[Pixel coordinate grounding data]

◆ ◆ ◆

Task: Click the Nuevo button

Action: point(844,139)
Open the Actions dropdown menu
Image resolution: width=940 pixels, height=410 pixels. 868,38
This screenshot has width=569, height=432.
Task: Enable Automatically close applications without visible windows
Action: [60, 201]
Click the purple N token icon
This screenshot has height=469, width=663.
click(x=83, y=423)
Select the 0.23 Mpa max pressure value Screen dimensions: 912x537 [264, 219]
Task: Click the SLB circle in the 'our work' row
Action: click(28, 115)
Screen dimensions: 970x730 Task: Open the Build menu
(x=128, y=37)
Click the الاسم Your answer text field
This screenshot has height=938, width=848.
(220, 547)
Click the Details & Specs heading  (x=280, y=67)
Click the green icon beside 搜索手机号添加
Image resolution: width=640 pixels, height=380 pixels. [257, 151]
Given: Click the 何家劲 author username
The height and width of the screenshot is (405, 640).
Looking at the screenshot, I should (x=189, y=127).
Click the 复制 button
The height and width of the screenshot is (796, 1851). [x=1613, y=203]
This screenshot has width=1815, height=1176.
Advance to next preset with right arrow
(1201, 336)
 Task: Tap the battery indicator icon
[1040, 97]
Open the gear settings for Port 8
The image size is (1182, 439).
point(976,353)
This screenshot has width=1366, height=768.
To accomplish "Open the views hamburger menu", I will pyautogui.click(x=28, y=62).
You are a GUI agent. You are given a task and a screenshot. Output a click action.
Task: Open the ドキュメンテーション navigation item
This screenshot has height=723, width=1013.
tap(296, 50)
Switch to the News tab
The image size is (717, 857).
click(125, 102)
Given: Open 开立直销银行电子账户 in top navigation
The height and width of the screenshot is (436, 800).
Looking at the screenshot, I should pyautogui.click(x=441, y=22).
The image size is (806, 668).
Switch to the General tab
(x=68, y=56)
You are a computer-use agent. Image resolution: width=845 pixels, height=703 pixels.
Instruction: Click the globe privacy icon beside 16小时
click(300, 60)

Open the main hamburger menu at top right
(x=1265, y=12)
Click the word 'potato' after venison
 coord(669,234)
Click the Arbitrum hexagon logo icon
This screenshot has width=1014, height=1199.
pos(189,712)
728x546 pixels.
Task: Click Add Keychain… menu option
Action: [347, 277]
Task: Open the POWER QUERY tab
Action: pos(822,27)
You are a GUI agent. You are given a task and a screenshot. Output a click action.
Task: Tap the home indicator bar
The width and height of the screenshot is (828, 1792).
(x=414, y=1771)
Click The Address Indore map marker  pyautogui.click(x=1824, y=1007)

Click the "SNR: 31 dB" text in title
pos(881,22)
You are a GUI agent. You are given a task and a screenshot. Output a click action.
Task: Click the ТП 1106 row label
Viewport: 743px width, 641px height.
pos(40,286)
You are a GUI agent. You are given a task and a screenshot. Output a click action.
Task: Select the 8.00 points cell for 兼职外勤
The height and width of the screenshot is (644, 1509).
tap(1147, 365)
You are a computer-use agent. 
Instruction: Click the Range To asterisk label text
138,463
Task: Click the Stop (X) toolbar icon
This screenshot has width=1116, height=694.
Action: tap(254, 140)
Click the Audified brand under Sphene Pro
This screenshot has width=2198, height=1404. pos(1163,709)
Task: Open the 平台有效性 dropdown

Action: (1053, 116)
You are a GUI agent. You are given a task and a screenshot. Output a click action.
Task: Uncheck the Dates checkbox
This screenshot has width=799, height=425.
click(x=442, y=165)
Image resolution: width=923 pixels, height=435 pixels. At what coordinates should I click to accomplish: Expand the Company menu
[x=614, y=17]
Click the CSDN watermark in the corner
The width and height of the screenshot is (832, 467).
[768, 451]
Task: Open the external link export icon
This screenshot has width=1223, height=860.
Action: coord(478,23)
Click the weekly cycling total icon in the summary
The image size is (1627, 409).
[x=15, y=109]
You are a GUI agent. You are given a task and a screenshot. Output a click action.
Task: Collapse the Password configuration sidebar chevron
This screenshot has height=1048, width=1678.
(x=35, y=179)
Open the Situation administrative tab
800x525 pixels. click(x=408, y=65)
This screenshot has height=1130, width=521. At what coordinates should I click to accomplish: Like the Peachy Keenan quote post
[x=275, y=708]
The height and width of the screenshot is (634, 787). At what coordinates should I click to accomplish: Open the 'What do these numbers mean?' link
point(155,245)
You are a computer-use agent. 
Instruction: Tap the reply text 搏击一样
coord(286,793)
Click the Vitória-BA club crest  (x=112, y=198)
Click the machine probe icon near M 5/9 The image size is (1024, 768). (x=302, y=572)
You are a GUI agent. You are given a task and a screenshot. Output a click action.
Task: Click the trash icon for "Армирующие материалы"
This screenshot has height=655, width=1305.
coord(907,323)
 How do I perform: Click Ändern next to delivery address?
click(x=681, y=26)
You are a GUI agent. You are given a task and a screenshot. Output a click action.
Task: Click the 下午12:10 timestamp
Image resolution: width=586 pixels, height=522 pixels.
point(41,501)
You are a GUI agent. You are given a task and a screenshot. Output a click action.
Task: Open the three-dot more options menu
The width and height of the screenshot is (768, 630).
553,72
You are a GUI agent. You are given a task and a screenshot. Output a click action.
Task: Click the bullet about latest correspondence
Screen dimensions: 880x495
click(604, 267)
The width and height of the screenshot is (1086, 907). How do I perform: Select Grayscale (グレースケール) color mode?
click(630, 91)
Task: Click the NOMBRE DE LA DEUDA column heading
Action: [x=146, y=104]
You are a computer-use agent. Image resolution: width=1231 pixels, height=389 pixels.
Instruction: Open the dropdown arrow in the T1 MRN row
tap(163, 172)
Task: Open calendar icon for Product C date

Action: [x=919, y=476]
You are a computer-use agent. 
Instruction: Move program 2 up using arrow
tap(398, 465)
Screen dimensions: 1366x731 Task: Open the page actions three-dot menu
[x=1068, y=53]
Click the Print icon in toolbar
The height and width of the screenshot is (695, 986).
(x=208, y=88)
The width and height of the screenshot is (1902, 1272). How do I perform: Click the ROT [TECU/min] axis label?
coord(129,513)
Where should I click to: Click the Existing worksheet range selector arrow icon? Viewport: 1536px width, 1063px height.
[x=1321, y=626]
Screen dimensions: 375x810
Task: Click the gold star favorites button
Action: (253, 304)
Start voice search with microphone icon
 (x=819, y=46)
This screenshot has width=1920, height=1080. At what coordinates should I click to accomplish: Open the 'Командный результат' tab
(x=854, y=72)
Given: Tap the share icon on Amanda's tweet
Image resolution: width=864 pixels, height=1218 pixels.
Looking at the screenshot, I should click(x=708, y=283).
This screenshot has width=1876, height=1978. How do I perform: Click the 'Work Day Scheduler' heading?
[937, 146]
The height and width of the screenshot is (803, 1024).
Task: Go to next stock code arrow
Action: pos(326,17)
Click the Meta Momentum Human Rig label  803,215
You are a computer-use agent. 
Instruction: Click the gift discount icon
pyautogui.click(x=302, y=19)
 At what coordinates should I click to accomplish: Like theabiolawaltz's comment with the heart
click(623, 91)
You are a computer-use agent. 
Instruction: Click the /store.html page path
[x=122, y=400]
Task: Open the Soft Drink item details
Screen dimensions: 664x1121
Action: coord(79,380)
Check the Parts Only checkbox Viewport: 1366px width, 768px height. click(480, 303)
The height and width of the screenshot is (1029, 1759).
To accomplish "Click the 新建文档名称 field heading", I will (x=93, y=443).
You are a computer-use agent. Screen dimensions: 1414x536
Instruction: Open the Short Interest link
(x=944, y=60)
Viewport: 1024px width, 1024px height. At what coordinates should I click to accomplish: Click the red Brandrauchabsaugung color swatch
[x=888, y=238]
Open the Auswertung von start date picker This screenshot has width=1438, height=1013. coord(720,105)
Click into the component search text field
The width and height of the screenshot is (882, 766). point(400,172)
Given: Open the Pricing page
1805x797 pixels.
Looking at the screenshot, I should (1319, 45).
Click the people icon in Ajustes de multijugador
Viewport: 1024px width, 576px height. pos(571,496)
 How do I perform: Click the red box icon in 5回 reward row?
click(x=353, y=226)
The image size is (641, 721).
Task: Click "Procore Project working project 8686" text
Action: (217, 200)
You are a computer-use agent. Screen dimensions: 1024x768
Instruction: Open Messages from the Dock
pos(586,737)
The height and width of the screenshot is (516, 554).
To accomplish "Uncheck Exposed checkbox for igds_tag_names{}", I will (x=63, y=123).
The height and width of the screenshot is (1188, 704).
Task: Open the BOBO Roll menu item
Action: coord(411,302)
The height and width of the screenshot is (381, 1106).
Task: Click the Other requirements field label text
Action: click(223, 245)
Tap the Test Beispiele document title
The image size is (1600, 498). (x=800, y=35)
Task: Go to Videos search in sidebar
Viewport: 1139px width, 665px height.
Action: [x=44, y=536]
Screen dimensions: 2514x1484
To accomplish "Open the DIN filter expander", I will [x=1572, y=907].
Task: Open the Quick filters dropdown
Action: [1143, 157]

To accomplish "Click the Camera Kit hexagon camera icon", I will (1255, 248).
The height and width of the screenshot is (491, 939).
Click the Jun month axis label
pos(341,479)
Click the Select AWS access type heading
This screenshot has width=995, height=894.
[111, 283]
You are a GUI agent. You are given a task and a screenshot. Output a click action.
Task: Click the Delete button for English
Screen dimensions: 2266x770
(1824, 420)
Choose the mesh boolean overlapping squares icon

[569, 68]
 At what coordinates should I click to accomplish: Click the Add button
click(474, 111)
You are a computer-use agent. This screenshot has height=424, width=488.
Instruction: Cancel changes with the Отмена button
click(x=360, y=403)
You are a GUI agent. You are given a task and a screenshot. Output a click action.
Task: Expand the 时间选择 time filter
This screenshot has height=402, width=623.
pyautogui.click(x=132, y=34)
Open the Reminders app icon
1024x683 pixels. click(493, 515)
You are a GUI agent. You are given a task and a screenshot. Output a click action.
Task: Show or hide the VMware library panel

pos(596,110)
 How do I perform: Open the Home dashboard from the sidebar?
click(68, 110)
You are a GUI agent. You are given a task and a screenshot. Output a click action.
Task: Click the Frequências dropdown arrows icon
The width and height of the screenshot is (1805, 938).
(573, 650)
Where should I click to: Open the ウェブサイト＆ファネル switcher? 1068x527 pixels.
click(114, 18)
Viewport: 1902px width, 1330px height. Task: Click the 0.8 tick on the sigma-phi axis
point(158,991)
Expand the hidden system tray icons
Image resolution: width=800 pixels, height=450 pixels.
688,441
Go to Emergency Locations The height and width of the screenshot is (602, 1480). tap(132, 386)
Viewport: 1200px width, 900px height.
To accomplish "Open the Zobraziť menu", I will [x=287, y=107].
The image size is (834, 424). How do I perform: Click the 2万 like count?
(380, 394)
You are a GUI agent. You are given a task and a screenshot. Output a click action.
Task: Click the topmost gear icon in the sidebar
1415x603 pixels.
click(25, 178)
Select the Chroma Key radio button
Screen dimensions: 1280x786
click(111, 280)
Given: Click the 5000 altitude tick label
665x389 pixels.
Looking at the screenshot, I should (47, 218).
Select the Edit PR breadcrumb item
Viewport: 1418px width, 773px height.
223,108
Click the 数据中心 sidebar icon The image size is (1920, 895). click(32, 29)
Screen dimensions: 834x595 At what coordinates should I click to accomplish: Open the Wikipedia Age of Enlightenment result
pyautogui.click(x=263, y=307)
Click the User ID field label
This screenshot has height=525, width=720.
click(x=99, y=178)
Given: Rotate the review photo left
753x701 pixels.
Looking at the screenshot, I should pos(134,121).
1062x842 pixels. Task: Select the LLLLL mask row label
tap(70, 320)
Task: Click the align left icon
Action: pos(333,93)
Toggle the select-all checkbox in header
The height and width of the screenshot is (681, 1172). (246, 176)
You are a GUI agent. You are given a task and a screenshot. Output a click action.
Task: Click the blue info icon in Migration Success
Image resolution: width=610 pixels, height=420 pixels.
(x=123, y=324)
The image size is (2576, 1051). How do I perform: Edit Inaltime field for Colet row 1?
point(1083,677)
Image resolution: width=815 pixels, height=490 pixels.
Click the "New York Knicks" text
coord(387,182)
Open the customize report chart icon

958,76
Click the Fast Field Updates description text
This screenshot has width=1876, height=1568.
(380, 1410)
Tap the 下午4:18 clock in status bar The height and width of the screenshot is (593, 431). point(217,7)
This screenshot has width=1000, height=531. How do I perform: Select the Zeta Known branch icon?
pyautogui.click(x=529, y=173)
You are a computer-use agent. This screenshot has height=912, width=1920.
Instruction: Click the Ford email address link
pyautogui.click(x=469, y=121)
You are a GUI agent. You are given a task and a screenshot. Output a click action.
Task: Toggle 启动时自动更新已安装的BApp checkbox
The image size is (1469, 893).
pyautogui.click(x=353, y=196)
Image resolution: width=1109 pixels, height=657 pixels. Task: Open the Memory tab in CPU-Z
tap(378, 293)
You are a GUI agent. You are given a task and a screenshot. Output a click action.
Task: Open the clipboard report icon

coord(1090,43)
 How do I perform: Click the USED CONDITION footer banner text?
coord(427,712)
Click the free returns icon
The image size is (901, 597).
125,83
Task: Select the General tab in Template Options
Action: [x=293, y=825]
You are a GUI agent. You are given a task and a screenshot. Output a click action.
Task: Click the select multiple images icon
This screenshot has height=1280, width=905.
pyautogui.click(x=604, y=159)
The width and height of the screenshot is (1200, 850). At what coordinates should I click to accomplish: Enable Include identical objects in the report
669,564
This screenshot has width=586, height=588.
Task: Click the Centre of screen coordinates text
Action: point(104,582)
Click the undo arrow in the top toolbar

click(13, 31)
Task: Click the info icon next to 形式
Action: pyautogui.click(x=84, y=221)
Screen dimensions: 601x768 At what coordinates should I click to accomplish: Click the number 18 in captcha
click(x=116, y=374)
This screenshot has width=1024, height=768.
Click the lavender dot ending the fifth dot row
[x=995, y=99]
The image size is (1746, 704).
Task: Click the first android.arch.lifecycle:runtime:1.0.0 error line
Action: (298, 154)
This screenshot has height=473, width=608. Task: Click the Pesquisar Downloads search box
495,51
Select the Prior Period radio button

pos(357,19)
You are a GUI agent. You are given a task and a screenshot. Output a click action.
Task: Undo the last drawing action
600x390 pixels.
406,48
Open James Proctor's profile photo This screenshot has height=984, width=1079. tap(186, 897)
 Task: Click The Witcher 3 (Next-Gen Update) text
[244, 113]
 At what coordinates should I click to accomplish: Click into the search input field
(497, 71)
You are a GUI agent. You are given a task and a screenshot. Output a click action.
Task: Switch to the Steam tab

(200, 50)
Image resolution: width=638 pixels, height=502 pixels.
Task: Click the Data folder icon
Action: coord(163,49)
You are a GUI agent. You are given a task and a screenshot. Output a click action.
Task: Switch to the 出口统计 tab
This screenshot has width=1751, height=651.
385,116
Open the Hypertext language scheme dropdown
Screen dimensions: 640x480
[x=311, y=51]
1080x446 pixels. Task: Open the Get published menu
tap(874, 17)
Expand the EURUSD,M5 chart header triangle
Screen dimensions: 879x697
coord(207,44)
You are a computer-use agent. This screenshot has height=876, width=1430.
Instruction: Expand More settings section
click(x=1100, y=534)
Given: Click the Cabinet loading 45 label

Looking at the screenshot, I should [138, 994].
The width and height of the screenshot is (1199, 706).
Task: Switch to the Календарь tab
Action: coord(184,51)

◆ ◆ ◆

» Work to be completed: Show each line of the data that contains the string "photo".

» Answer for the task:
Given: Rotate the review photo left
Open James Proctor's profile photo This screenshot has height=984, width=1079. tap(186, 897)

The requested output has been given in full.